Palace: No case vs President Duterte because the [“extrajudicial killings] are not state-sanctioned.”

Palace: No case vs President Duterte because the [“extrajudicial killings] are not state-sanctioned.”

Malacañang on Saturday dismissed threats to charge President Duterte before the International Criminal Court (ICC) for his alleged responsibility in the thousands of deaths from his war on drugs, saying the government was not involved in extrajudicial killings.

“We don’t have extrajudicial [killings] … none. That’s not applicable to us,” presidential spokesperson Ernesto Abella said in an interview with state-run Radyo ng Bayan.

Abella said crimes brought before the ICC include the likes of genocide—“quite far” from what has been alleged against the President.

“We are not fighting against ethnic, racial or religious groups,” Abella said.

Abella was reacting to recent statements by confessed Davao Death Squad (DDS) hit man, retired SPO3 Arturo Lascañas, who said he was willing to testify in domestic and international courts on Mr. Duterte’s role in the killings.

Lascañas had admitted in a Senate hearing that he was one of Mr. Duterte’s executioners when the President served as Davao City mayor, corroborating an earlier testimony by Edgar Matobato, another confessed DDS member. The administration has branded their testimonies as lies.

“[The extrajudicial killings] are not state-sanctioned,” Abella said. “And what we’re dealing with here are crimes like drugs and dealers and drug addiction and drug dealing. Actually, these are just police operations.”

More than 8,000 suspected drug offenders have been killed since Mr. Duterte took office and launched his bloody anti-illegal drugs campaign in July. The government insists less than half of the killings could be attributed to police operations.

Abella said Lascañas’ testimony had been “discredited,” echoing the assessment of many senators that the former police officer’s testimony had “no probative value.”

Asked to comment on a statement by European Trade Commissioner Cecilia Malmström that the drug killings, the restoration of the death penalty and the lowering of the age of criminal responsibility could affect the country’s trade ties with the European Union, Abella said critics of the President must grasp the magnitude of the drug and other problems Mr. Duterte was trying to solve.

“First of all, perhaps we should understand that when the President came in, corruption, crime and illegal drugs [were] deeply entrenched in the Philippines,” Abella said, adding that even some in authority were involved.

He said the President must ensure that the Philippines is first safe and secure. After achieving that, economic growth will follow, he said.
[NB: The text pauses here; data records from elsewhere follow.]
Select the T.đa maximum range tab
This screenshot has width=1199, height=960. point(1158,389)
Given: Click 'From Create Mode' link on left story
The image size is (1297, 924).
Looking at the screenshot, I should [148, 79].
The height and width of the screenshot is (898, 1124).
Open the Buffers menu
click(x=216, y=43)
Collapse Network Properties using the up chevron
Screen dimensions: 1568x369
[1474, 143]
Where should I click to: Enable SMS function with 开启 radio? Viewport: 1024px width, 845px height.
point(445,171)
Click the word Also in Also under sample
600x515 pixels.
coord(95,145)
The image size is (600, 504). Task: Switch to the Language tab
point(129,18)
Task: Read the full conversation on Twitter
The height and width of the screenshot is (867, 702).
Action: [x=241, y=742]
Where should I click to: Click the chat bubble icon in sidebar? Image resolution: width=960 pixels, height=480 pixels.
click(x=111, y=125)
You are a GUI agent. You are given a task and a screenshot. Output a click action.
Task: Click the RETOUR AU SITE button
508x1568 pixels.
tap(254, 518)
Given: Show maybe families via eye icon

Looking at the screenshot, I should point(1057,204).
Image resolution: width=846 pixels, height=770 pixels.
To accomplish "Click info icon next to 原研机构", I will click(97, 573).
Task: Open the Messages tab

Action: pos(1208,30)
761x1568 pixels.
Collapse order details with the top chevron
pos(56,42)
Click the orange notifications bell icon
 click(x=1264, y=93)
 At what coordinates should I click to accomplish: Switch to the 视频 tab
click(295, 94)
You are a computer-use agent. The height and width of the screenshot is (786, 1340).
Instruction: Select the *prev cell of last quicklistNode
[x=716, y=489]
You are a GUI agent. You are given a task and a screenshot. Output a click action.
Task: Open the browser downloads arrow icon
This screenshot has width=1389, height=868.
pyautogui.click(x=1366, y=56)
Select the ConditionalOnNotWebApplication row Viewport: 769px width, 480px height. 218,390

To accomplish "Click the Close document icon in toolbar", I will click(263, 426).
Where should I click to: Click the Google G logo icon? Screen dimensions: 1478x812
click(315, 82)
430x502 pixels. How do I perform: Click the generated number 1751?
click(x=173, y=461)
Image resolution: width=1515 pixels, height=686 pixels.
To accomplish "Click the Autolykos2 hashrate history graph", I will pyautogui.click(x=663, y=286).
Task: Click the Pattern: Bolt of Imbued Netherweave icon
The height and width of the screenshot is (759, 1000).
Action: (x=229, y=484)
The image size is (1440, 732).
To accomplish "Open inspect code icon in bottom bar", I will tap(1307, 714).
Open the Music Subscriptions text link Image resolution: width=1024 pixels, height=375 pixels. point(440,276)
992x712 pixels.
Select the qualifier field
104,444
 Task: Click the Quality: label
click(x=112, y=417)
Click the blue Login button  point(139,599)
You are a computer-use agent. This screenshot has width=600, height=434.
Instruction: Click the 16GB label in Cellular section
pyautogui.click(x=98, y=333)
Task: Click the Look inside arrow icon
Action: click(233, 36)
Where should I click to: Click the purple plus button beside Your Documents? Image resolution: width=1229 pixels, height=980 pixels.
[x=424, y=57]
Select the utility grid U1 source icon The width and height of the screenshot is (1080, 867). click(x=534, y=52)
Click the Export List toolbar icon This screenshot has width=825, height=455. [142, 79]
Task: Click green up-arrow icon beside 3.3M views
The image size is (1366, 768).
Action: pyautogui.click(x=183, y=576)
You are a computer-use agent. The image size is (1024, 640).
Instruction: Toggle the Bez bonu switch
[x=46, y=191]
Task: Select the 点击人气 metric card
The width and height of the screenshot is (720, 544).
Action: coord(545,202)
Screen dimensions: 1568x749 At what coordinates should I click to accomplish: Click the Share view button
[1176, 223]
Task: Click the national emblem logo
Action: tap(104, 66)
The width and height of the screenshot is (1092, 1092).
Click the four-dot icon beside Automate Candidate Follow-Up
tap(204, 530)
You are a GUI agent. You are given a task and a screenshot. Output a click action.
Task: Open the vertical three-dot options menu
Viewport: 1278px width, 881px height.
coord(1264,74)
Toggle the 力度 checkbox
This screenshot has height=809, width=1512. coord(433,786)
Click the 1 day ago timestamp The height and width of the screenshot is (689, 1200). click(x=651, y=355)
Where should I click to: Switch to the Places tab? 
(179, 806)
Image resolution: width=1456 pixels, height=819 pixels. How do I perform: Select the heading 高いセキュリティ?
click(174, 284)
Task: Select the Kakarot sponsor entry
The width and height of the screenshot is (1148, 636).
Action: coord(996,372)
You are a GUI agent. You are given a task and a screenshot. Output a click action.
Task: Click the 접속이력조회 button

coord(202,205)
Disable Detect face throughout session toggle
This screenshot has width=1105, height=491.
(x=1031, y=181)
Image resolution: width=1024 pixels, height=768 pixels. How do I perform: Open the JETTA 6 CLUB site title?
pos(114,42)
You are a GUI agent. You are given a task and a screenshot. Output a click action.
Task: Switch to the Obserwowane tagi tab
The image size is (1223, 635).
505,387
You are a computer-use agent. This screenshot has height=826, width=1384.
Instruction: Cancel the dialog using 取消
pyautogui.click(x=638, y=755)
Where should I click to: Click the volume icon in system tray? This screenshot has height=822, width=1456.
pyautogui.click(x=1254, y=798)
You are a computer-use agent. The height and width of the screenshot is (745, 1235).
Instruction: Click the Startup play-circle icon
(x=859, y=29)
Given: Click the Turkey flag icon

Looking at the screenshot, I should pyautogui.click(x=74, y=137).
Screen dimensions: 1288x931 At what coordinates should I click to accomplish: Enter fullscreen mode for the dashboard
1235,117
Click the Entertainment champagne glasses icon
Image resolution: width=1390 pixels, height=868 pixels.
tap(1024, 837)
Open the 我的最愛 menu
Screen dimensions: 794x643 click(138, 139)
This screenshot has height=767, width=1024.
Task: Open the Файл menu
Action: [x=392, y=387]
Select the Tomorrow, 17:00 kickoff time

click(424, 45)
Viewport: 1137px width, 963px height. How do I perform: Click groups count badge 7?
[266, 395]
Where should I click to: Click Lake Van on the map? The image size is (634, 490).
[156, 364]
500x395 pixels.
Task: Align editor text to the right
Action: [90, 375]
Responding to allegations by the US-based Human Rights Watch that the President was encouraging war crimes, Abella said Mr. Duterte only wanted to protect the people’s welfare.

“We are fighting for the existence and for the life of the nation. Perhaps other people won’t understand that because they are in developed [nations] and have different circumstances,” he said.

“Any leader needs to be more authoritative. All the President wants is a peaceful nation,” Abella said in Filipino.